他双手撑在沙盘边缘,指节因用力而泛白,脸色铁青,眼中燃烧着暴怒的火焰和一丝难以置信!

萧舜!

竟敢直接派兵围困他的王府!

这已不是权谋倾轧,而是赤裸裸的宣战!

沈玦脸色惨白如纸,背部的旧伤似乎又在隐隐作痛。

他看着外面映红夜空的火光,听着那震耳欲聋的吼叫,第一次真切地感受到帝都权力的冰冷獠牙和自身的渺小。

他下意识地看向姜沉璧,却发现她的眼神,比外面的寒夜更冷。

姜沉璧站在窗边,只推开一条缝隙。

火光将她半边脸映得忽明忽暗,那双深不见底的眼眸,此刻正倒映着外面兵戈的寒芒和王府箭楼上如林的箭簇。

她的手中,紧紧攥着那张来自故纸楼最深暗格的、触目惊心的密令——萧舜的“朱雀焚天”绝杀令!玉石俱焚的指令!

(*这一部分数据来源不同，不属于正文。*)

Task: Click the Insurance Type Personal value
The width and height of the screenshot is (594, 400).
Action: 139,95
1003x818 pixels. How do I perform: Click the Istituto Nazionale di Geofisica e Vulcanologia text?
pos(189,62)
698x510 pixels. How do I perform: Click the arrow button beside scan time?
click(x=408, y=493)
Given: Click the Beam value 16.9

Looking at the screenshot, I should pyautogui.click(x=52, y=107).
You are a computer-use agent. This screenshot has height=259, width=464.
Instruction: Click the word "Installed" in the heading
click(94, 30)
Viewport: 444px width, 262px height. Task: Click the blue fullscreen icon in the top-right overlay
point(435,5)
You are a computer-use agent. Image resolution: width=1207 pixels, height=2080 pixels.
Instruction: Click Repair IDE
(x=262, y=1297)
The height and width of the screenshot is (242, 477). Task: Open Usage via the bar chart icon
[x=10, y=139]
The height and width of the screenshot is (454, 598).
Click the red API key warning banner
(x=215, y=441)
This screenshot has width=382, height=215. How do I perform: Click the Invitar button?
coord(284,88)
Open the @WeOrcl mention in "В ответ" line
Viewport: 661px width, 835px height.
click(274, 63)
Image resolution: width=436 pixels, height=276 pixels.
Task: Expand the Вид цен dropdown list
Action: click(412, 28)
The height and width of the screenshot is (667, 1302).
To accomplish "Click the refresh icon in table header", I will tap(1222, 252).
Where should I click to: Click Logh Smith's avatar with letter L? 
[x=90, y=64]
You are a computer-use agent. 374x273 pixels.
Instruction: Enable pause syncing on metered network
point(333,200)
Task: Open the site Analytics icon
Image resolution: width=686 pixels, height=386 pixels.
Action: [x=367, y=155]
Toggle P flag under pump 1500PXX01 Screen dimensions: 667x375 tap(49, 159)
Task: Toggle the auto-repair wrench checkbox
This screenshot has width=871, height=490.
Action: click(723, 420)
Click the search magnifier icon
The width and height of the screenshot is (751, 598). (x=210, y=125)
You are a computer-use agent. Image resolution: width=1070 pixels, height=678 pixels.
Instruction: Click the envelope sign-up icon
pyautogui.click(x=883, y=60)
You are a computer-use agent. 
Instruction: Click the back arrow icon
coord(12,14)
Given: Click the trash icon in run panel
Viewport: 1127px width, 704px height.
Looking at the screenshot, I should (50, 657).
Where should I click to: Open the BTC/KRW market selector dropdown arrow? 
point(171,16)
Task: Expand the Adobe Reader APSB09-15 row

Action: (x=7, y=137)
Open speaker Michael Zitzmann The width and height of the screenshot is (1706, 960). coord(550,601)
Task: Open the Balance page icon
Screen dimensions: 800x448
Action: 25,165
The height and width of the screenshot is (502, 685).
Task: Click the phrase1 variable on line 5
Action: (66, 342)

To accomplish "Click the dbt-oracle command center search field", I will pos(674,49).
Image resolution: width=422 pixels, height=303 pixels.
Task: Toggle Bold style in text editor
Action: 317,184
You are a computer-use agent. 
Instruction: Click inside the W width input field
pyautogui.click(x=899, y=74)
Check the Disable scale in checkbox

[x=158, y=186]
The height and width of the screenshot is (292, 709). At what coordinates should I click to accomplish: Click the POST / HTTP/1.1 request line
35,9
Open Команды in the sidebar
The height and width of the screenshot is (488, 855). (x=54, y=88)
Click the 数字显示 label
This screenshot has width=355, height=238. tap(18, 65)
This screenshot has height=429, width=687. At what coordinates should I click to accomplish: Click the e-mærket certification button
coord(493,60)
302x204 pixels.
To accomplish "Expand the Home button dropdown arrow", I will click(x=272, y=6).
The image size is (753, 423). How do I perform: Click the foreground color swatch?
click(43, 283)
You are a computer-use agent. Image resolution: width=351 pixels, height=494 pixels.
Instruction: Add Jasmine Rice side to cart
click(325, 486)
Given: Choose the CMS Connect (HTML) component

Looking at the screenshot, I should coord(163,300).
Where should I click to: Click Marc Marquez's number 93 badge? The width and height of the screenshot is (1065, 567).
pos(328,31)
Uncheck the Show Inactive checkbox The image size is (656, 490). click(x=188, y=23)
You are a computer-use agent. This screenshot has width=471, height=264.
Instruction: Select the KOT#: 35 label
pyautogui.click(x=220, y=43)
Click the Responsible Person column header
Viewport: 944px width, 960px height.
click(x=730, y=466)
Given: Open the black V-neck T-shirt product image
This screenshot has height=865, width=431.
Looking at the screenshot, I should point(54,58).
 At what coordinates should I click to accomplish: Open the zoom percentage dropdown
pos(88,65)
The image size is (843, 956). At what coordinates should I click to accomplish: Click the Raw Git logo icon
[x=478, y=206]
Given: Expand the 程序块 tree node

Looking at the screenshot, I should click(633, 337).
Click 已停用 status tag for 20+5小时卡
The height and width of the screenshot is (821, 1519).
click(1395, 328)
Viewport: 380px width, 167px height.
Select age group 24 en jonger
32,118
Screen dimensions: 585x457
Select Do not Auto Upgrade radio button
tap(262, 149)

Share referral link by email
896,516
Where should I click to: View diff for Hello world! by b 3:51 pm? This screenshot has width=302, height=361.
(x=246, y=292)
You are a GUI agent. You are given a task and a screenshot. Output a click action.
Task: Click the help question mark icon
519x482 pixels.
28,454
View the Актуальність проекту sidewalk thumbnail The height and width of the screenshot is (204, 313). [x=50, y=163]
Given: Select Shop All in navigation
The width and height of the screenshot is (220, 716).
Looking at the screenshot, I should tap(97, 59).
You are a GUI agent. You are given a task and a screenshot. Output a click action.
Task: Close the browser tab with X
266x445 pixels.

“他疯了!” 沈玦的声音带着一丝颤抖,“为了杀你,不惜强攻王府,与赫连钺彻底撕破脸!

这是要……逼反边军吗?”

“他不是疯了,” 姜沉璧的声音异常平静,平静得如同暴风雨中心的死寂,“他是怕了。怕我活着,怕这把‘异世’之火,烧穿他的龙椅。”

她的目光转向沙盘旁那个面色惨白、拄着手杖、仿佛被抽空了灵魂的身影——霍无咎。

霍无咎低着头,身体在微微颤抖。

那张“裂霜”的密令,如同烧红的烙铁,将他最后一点侥幸和伪装彻底焚毁。

他背叛了玄甲营,背叛了摄政王,也背叛了……眼前这个将他从乱葬岗拖回来的女人。

他手中的刀,该指向谁?

姜沉璧的目光在他身上停留了一瞬,冰冷,却带着一种洞悉一切的穿透力:“霍无咎,你的‘朱雀’,该醒了。”

王府外,金吾卫将军的耐心耗尽,猛地挥手:“撞门!破府!缉拿钦犯!反抗者,杀无赦!”

巨大的攻城槌被数十名壮汉抬着,轰然撞向厚重的王府大门!

沉闷的撞击声如同丧钟,敲在每一个王府之人的心头!

“放箭!” 王府箭楼上,冷七的嘶吼带着决绝!

箭如飞蝗!

惨叫声瞬间响起!

但禁军人多势众,盾牌如墙,顶着箭雨,攻城槌再次狠狠撞上大门!

门栓发出令人牙酸的呻吟!

砺锋堂内,赫连钺猛地直起身,眼中杀机爆射:“玄鹰卫!准备……”

“世子且慢!” 姜沉璧清冷的声音打断了他。

赫连钺猛地转头,猩红披风扬起,眼中怒火几乎要喷涌而出:“你待如何?!坐以待毙?!”

姜沉璧走到他面前,目光毫无惧色地迎向他暴怒的视线:“强攻,正中萧舜下怀!他要的就是王府血流成河,坐实你‘叛逆’之名!届时,二十万边军群龙无首,北境门户洞开!萧舜便可名正言顺,收编边军,甚至……引狄人入关!”